### About this exercise
All lines from the one containing "Where should I click to: Sort" to the end of the listing below are to be reproduced exactly, and no others.

Dataset Start Marker

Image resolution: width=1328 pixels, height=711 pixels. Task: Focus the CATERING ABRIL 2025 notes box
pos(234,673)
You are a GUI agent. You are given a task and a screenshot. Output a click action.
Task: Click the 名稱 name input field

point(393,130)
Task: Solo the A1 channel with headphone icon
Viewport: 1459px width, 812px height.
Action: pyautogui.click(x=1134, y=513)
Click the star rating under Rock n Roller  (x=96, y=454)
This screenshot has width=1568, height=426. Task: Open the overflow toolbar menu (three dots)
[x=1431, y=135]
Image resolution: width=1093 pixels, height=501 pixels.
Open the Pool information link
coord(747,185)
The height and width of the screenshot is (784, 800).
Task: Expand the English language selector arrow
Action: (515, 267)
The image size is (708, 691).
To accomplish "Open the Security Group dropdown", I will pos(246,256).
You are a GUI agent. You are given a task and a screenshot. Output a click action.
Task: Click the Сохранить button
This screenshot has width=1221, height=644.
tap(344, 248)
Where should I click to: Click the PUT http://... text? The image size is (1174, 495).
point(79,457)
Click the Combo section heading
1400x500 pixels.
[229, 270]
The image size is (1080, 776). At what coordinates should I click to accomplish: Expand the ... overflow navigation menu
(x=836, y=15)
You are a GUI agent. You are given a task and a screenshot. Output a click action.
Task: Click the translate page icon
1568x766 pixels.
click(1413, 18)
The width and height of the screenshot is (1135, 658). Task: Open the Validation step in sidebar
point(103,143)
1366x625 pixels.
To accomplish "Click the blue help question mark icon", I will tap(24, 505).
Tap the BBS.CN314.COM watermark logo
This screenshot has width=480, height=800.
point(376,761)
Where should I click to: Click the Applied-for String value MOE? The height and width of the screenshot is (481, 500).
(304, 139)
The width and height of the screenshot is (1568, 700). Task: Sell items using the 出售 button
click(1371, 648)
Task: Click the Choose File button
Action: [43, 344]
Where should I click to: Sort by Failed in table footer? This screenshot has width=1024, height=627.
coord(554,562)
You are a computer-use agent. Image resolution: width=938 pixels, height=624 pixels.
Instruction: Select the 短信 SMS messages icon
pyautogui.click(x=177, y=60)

Dataset End Marker

### Solved exercise
Where should I click to: Sort by Failed in table footer? This screenshot has width=1024, height=627.
coord(554,562)
You are a computer-use agent. Image resolution: width=938 pixels, height=624 pixels.
Instruction: Select the 短信 SMS messages icon
pyautogui.click(x=177, y=60)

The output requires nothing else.